Existing standards for public roads in Sussex County are admittedly less stringent than those imposed by the State of Delaware, but that could cease to be the case under a directive passed by the Sussex County Council at their Tuesday, Jan. 8, meeting.
Asked by state Rep. Gerald Hocker (R-38th) whether the county had any input on the proposed House Bill 280 — which the General Assembly was due to begin considering again with the start Jan. 8 of a new legislative session — council members reviewed a series of recommendations from county engineering, legal and administrative officials as to how the draft legislation might be modified to better accommodate Sussex County.
HB 280 would require all roads in new subdivisions to adhere to those more-stringent state standards, where currently developers have a choice between state and county standards to which to adhere. Kent and New Castle counties already have such requirements for the state standards, officials noted.
But the recommendations to the council on Jan. 8 included an exemption in Sussex County for subdivisions with 15 or fewer lots, which the county would then govern under county law and regulations. Officials cited the potential cost differential between the two standards for such minor subdivisions and small projects as the reason for that exemption.

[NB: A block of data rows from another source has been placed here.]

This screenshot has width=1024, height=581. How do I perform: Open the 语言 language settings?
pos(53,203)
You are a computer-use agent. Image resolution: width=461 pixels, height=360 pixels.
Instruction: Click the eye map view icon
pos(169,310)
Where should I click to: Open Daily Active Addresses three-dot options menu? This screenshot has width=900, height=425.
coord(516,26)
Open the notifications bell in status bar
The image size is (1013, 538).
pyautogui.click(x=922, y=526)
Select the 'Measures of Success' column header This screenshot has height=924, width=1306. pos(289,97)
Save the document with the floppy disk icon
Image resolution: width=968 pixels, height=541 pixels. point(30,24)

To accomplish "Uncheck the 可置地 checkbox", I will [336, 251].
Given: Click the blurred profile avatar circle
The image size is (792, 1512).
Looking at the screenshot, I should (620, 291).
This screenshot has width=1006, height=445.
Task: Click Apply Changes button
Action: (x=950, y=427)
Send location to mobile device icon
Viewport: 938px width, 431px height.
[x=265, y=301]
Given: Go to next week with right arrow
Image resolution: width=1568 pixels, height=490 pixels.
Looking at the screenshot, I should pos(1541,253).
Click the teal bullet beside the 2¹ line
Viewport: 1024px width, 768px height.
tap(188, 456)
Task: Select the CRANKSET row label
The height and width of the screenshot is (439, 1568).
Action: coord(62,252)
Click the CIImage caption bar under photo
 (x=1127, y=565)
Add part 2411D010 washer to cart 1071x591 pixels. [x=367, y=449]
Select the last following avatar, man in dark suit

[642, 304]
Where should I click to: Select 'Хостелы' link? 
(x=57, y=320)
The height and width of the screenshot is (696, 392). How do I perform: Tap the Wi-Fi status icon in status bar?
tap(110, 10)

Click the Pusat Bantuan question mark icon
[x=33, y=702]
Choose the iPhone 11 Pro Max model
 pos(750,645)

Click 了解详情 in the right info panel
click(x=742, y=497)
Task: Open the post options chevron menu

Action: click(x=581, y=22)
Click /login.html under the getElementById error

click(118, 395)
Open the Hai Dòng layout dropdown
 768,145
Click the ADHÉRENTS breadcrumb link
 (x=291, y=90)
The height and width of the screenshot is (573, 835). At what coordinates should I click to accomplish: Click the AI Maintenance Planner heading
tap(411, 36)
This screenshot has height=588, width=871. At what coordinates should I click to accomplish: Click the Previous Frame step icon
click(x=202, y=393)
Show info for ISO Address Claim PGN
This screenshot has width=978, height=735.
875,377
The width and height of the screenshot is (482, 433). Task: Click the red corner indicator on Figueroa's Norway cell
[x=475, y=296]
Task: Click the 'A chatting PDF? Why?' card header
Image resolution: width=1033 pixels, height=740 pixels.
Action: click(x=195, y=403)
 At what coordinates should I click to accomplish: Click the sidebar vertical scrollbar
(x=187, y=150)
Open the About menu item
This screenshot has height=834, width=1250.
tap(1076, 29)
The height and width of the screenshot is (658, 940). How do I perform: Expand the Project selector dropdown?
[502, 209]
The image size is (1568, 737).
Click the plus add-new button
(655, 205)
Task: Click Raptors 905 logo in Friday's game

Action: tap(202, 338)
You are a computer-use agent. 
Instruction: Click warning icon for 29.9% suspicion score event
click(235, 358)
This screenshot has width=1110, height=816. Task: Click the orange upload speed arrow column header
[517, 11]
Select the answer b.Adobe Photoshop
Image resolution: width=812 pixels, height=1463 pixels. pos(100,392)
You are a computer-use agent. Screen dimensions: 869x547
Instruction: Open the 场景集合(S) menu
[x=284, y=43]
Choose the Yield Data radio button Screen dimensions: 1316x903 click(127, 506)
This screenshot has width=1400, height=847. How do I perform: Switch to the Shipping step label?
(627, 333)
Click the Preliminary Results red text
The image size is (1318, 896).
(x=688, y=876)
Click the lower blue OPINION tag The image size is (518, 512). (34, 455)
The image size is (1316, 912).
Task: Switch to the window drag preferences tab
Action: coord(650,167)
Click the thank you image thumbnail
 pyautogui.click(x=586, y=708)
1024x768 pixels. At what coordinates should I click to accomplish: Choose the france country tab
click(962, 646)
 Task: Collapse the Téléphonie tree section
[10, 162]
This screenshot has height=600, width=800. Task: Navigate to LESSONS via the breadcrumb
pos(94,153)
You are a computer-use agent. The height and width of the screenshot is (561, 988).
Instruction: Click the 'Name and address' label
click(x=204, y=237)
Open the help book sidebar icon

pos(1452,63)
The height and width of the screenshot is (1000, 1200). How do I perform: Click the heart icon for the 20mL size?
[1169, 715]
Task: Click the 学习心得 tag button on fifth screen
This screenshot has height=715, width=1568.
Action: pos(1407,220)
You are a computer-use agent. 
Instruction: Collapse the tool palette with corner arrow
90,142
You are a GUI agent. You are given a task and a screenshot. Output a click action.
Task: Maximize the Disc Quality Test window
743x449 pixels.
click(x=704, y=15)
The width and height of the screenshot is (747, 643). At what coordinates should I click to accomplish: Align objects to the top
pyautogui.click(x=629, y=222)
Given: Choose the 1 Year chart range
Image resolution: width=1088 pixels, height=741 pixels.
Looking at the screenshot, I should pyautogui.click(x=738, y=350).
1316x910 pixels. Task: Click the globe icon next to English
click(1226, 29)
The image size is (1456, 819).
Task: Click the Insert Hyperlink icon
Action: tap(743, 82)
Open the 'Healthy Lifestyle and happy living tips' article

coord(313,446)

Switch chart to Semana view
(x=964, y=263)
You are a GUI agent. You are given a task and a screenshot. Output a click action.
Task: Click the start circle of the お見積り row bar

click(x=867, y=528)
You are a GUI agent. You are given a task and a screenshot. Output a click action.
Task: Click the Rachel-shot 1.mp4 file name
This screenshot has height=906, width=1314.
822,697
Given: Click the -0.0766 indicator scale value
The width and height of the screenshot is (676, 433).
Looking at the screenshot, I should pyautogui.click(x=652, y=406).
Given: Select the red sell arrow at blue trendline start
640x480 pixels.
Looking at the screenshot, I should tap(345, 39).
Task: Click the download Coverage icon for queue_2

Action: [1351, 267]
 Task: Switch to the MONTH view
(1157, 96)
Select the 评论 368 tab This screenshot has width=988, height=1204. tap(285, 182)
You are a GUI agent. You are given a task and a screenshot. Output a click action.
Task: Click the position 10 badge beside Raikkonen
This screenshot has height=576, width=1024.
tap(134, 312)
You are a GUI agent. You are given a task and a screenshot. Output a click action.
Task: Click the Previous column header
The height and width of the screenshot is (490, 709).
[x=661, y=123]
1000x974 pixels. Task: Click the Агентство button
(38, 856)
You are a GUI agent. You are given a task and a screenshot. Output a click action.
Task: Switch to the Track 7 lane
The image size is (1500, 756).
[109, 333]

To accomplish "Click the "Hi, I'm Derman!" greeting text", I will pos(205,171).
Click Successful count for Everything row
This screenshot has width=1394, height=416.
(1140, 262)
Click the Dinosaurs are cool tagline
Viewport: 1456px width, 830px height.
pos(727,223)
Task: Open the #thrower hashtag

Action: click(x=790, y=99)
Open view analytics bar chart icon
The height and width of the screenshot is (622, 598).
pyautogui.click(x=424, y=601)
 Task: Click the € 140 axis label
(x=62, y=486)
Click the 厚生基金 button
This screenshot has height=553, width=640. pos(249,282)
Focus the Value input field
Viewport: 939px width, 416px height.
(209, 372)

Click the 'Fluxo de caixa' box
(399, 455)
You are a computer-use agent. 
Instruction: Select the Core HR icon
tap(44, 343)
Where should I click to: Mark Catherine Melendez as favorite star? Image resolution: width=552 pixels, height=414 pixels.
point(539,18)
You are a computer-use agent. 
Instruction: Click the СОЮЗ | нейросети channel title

County Engineer Mike Izzo pointed to the potential instance of a “mom-and-pop subdivision,” in which case, he said, the added costs could prove an unreasonable burden.
“I think the costs will go up some,” he said. “And some of the state standards are not practical for private developments,” he added, citing an increasing trend toward commercial projects mixed with residential development. “State standards are not necessarily built for that kind of development.”
Izzo said some of the state standards are indeed above and beyond the county’s, which has already led to the realization of a need to modernize county standards for development taking place today, he said. “It used to be single-family homes on half-acre lots — things have changed.”
County engineers were already beginning the process of such updates when word of HB 280 came across their desks, according to Izzo.
Under the county’s proposed changes for HB 280, subdivisions with 16 or fewer lots would be subject to the state roadway standards, but the recommendations include a provision to specifically authorize the county to administer the bonding, review and inspection process, to collect fees for that work, and to use county bonding standards.
County bonding standards for roadways are substantially higher than state standards, requiring 125 percent of the cost of the project as a bond, whereas the state requires just 10 percent and New Castle County only 30 percent. Outgoing Council President Dale Dukes (D-1st) said on Jan. 8 that the reasoning for the county’s high bond percentage is for such case as a developer might simply walk away from an unfinished or poorly constructed project.
County Solicitor Jim Griffin noted Jan. 8 that a major flaw in HB 280, from the county’s perspective, is that the legislation puts the responsibility for administering the new requirements on the county but does not authorize it to collect fees and other costs associated with the review and inspection process.
Izzo said the county engineers were already used to doing such work, whereas the state does not have the staff to do this at this time. And he suggested the county could simply develop appropriate standards for roads in areas where the state has no such standards, without conflicting with state requirements or lessening the quality of the roadways.
In discussing the recommended changes to HB 280, council members focused on Izzo’s statement that county engineers had been ready to get started on updating the county’s own standards.
“We had planned to do that and were on track to do so when this came up,” Izzo said.
Councilman George Cole (R-4th) recommended that such being the case, the county simply go ahead and update the standards to meet or beat the state standards and not worry about HB 280.
But Izzo said the full set of state standards — including drainage and other related issues — could pose a problem for the county if it focused simply on updating its own road construction standards.
Griffin said the origin of HB 280 was likely in complaints from property owners about being required to foot the bill for reconstructing their private roads to state standards when the roads were due to be dedicated to public use – usually years after a developer has turned them over to home owners.
County Administrator David Baker recommended the council provide input to Hocker for possible amendments to HB 280, as he had been told it was a high priority for some state representatives.
New Council President Finley Jones (D-2nd) pointed to what might be behind at least of the push, saying that it seemed to be reflecting a draw on municipal street aid funds controlled by coastal legislators, with funds falling short at times. Jones said required improvements to roads in some private communities were pushing property owners to look for someone else to foot the bill, increasing the draw on legislators’ allocations.
Council members were solidly in favor of updating the county’s own standards for road construction on Tuesday, but hedged their bets with the recommended set of amendments and exemptions from the county’s engineers, which were to be forwarded to Hocker for consideration as HB 280 returns to legislators’ attention this session.